Login considerations 
If the account has been created via the API without the institution_user_id param, the forgotten password procedure needs to be used to create a password. 

If the account has been created using ‘first login via single sign-on’ or via a feed, with the institutional_user_id param, the login needs to be performed by pressing the ‘Login’ button on your institutional instance of Figshare. In this case, the forgotten password procedure is not needed.

Updating manual accounts
It is possible to update the ‘active/inactive’ status and the ‘group id’ values of a manual account using the ‘Private institution accounts update’ API endpoint. 
If there are any issues or concerns regarding this matter, don’t hesitate to contact us by submitting a support ticket on our platform or send us an email at support@figshare.com.

User report

Downloading individual user reports

You can produce reports on users from the user tab.

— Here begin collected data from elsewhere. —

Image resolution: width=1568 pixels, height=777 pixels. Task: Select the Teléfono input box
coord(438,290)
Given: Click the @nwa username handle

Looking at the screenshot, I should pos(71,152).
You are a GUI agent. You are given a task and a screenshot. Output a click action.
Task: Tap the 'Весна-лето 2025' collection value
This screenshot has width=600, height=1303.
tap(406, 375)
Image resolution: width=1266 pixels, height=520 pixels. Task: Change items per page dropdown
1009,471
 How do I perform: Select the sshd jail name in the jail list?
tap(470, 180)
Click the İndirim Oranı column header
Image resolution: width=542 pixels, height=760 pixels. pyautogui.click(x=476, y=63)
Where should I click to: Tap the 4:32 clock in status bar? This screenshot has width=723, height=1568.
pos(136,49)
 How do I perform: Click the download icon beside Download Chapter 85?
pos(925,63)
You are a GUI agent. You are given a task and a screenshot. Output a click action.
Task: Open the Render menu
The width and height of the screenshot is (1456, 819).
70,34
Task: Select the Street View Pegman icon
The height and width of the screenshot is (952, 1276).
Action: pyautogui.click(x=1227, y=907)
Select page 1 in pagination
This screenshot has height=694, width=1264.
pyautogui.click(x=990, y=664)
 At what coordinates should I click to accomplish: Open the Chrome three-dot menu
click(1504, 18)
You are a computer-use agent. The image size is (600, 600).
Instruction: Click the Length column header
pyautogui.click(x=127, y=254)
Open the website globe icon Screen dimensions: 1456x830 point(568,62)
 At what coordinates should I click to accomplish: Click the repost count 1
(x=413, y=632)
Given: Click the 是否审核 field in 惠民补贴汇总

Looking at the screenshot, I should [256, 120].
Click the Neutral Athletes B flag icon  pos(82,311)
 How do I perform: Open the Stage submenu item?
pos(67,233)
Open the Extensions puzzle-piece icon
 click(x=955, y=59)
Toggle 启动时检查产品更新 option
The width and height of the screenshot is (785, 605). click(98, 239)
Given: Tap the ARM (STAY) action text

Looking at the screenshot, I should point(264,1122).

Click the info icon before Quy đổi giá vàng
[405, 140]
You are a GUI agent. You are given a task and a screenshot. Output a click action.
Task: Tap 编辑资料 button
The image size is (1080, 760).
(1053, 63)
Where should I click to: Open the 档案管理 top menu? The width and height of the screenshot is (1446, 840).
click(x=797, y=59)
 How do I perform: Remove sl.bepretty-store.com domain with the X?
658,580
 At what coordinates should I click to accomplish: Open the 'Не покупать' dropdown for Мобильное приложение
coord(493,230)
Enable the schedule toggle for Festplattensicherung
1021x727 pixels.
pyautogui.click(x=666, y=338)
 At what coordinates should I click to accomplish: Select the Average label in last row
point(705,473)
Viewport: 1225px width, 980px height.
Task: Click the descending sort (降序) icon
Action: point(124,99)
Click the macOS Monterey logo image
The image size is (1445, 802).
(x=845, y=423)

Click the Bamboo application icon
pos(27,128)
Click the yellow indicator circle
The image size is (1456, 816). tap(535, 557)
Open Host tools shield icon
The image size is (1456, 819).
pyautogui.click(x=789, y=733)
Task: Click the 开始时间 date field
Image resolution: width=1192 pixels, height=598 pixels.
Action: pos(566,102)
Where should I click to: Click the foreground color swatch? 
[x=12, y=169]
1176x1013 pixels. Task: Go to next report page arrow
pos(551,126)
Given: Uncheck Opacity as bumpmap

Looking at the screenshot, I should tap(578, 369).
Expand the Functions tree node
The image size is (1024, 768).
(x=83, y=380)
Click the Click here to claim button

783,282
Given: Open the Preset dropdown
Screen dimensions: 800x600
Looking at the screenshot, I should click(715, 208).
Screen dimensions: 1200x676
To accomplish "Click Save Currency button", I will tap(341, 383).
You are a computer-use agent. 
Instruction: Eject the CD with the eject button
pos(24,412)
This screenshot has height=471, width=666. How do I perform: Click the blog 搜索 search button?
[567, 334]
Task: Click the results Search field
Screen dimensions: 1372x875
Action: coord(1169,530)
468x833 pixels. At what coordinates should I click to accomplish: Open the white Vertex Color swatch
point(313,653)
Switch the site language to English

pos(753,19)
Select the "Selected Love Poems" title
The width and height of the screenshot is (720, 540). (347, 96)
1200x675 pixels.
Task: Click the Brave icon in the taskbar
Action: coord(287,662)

Once you have located the user that you are interested in running a report on, click on the ‘Action’ menu and select ‘Download user report’, this will download a CSV file containing information on the user’s details and their overall figshare usage.  This report includes:

  • Profile details 

  • Details of Items, Projects, and Collections (and the associated views)

  • Quota details (allocated and used)

  • Views and Downloads 

  • Ongoing Submission details


Bulk downloading user reports 



You can also download user reports for a number of users at once. To download a report for multiple users, select all the users that you wish to include in the report. This will then reveal a dropdown where you can choose to “Download selected” this will download a user report for all the selected users, or “Download all”, this will download a user report for all users.


Impersonating Users

Impersonating users allows Administrators to access and operate as if they were logged in as that user. It enables Administrators to make amendments to metadata, troubleshoot, and edit or upload on behalf of a user. Administrators at the institution level can impersonate any user. Group Administrators and Group Owners can only impersonate users within their Group and not any subgroups. 

To impersonate a user (either active or inactive), select ‘Impersonate this user’ from the Actions menu. When impersonating a user you will be redirected to their ‘My data’ tab and a banner will indicate that you are impersonating a user. You can select ‘leave this account’ to stop impersonating the user. When impersonating a user, all the actions performed by the Administrator are added to the audit log. The actions will be attributed to the user rather than indicating that it has been performed by the Administrator.

Note: When an Administrator impersonates a user, Administrators are able to see confidential files. Therefore, if a file is highly confidential, we recommend that users upload a ‘metadata only’ record.